→ Work instructions: For the material that follows, return exactly the lines from the one with "LRS Series Single" through the one with "18000W (30, 573)", both ends included.

========================

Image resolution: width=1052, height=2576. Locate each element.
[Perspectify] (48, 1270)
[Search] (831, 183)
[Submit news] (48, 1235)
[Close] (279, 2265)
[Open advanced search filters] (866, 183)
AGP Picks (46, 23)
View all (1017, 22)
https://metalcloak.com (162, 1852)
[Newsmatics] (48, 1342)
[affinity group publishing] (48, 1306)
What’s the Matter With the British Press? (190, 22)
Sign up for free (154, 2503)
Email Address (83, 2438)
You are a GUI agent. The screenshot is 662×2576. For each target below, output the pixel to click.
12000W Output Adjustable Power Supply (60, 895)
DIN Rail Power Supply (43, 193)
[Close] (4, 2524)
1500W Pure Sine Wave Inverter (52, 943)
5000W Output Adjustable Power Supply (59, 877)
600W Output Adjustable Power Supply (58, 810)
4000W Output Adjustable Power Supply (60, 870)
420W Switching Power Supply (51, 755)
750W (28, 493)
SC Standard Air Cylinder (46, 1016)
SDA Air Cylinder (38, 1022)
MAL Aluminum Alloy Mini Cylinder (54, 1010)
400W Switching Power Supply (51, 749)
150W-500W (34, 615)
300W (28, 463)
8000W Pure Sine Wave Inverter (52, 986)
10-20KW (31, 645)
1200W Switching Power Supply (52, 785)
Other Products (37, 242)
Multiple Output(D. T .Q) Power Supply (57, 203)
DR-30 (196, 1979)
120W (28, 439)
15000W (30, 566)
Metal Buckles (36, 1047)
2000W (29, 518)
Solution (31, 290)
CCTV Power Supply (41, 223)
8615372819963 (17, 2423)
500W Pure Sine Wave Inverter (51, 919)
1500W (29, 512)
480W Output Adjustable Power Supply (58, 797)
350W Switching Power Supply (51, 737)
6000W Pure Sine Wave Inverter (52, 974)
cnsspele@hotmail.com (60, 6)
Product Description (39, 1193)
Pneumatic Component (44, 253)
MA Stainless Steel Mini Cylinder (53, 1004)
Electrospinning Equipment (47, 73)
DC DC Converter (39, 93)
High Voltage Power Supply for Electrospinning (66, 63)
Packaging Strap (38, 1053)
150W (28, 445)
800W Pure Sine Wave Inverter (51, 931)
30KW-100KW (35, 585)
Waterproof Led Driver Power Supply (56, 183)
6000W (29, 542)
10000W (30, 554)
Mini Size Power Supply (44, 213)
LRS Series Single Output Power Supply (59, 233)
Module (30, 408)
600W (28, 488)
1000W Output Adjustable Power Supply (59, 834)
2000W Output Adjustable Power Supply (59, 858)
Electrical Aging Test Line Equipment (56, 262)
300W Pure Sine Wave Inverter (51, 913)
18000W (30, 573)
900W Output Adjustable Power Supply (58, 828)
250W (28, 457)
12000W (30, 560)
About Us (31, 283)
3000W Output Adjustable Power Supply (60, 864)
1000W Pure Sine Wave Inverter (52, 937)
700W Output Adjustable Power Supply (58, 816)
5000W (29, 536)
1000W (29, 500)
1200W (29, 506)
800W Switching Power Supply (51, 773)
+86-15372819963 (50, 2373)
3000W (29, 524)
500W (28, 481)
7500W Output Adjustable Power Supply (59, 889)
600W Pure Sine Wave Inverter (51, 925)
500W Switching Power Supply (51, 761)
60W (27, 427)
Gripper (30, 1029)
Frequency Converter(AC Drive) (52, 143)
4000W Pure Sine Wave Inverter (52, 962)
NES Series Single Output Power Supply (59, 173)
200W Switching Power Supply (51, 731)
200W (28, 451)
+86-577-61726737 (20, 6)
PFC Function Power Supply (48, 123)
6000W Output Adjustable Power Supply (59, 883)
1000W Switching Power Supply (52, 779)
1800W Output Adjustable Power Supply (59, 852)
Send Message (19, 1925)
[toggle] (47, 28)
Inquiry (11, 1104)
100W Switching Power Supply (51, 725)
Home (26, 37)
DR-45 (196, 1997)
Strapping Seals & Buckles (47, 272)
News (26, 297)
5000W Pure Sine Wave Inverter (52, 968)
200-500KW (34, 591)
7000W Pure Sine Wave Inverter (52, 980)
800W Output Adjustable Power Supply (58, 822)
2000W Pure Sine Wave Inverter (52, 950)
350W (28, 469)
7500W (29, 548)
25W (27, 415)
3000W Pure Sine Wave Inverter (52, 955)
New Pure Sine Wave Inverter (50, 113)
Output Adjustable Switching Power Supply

========================

→ Response:
LRS Series Single Output Power Supply (59, 233)
Module (30, 408)
600W (28, 488)
1000W Output Adjustable Power Supply (59, 834)
2000W Output Adjustable Power Supply (59, 858)
Electrical Aging Test Line Equipment (56, 262)
300W Pure Sine Wave Inverter (51, 913)
18000W (30, 573)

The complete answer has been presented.